_Text section_.
Was TikTok Actually Hacked?

A hacker group claimed to have breached TikTok, but the social media platform insists all the info was publicly available.

The world’s most popular social media platform may have been hacked over the weekend, exposing two billion user records, along with platform statistics and source code.

However, spokespeople for TikTok have categorically denied that the platform was breached at all, noting that all the information posted on hacker forums is publicly available.

Still, given the hegemonic rivalry between the US and TikTok’s home base of China, experts are hesitant to say whether or not data was stolen from the social media platform, so the question remains: Was TikTok hacked?

The TikTok Security “Breach”

On Friday, a hacking group that goes by the name “AgainstTheWest” posted on a hacking forum that they had infiltrated TikTok. In an effort to prove this fact, the group also posted screenshots of a TikTok database containing source code and user data, along with a somewhat antagonistic tweet from a now-suspended account:

“Who would have thought that TikTok would decide to store all their internal backend source code on one Alibaba Cloud instance using a trashy password?”

_Entries provided_.
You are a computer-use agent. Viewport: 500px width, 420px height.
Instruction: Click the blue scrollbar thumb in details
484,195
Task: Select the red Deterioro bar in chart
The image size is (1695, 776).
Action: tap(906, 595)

---

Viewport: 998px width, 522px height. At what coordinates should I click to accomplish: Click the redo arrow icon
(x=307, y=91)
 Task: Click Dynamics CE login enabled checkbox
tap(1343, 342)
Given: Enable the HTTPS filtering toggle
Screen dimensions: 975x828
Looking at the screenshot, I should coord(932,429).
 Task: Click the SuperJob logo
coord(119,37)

--

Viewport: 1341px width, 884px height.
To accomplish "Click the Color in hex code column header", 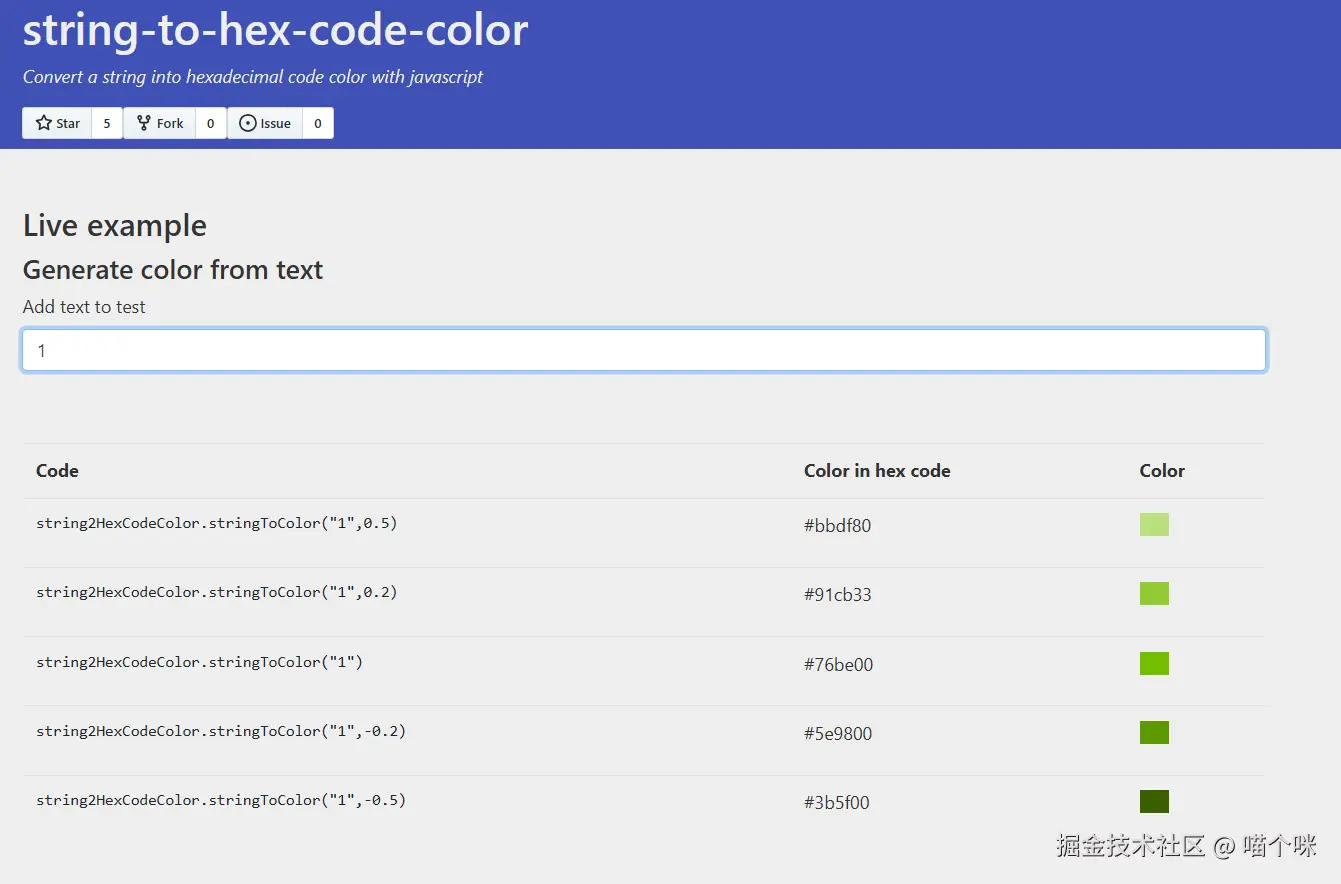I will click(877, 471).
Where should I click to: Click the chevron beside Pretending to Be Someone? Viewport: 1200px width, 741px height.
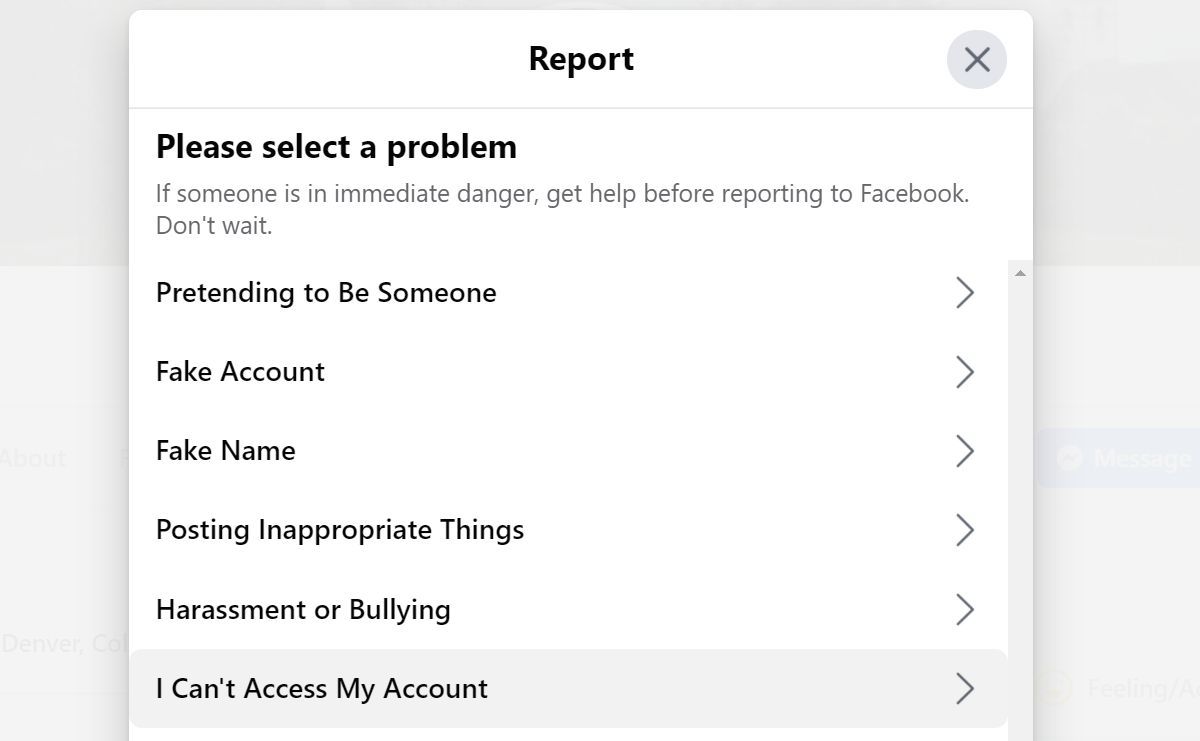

_Check your understanding_.
1/ Summarize the article on the TikTok hack claim in two sentences.
2/ Echo the part of the article on the TikTok hack claim between "The world’s most" and "is publicly available.", inclusive, word for word.

_Task-by-task outputs_.
1/ A hacking group called "AgainstTheWest" claimed on a hacking forum that it had infiltrated TikTok and posted screenshots of a database containing source code and user data, with the alleged breach possibly exposing two billion user records. TikTok's spokespeople categorically denied any breach and said the posted information is publicly available, while experts, given the rivalry between the US and China, hesitate to say whether data was stolen.

2/
The world’s most popular social media platform may have been hacked over the weekend, exposing two billion user records, along with platform statistics and source code.

However, spokespeople for TikTok have categorically denied that the platform was breached at all, noting that all the information posted on hacker forums is publicly available.